Die Boulevardsendung "Leute heute" reduziert Menschen gern mal auf ihr Äußeres - und hält sich seit nun schon zwei Jahrzehnten im öffentlich-rechtlichen Fernsehen.

Von Hans Hoff

Damals, im Paradies gab es kein Leute heute. Eva konnte sich noch bewegen, ohne von der Modepolizei des ZDF auf angemessene Kleidung überprüft und in die Kategorien "Aha!" oder "Na ja!" eingestuft zu werden. Dann kam die Sache mit der Schlange, die nach heutigen Erkenntnissen mit Sicherheit eine sogenannte Society-Expertin war. Der von ihr verabreichte Apfel hatte bekanntermaßen Folgen, und es ist davon auszugehen, dass am Ausgang des Paradieses ein Team von Leute heute stand und Evas Feigenblatt mit einem Modeurteil bedachte.

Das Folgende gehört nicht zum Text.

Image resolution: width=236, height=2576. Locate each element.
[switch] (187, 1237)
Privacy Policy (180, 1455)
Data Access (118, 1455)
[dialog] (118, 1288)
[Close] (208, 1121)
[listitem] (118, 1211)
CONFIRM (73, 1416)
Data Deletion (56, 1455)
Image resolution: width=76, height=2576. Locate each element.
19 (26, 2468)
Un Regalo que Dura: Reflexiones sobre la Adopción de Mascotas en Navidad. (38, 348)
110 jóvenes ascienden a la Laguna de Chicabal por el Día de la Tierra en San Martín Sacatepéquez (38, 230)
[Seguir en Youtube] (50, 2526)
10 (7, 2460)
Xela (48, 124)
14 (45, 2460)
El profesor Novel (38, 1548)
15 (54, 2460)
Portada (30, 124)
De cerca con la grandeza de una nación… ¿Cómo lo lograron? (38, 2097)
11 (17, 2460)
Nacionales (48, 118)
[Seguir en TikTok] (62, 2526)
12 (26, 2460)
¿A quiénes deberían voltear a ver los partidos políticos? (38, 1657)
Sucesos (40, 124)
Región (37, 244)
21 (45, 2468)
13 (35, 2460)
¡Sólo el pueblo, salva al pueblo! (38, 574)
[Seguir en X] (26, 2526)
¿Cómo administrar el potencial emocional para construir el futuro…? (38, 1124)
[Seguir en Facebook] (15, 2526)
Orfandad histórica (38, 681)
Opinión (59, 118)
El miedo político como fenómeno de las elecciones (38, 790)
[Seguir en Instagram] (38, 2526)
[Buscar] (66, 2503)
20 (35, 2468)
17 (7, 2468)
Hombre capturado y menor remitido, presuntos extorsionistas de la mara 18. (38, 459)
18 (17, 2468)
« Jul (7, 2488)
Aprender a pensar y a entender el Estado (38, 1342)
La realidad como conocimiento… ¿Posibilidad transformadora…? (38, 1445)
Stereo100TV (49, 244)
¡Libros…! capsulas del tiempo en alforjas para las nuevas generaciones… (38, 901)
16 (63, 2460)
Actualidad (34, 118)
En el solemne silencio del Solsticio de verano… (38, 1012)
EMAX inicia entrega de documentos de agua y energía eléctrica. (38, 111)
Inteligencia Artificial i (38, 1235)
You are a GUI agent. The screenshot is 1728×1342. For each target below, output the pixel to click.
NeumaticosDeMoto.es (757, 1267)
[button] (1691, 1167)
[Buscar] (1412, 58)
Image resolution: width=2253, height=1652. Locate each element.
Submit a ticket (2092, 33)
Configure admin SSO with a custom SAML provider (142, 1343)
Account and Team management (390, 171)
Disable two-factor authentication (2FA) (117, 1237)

So muss es gewesen sein, und wenn es nicht so war, dann ist es doch zumindest eine Geschichte, die auch in eine Leute heute-Sendung passen würde, wo es werktäglich von 18.45 Uhr an um Nichtigkeiten geht, also um Berichte von den roten Teppichen der Welt, um die Ausweidung der Instagram- und Facebook-Accounts jener Stars, die zur ersten Glimmer-Garde gerechnet werden, Blaublüter inklusive. Höchst selten geht es um beinharte Fakten, vielmehr eröffnet das People-Magazin des Zweiten eine bunte Welt, in der Spekulationen den Takt angeben. Nichts Genaues weiß man nicht? Egal. An diesem Freitag ist es schon 20 Jahre her, dass Nina Ruge die Sendung einführte.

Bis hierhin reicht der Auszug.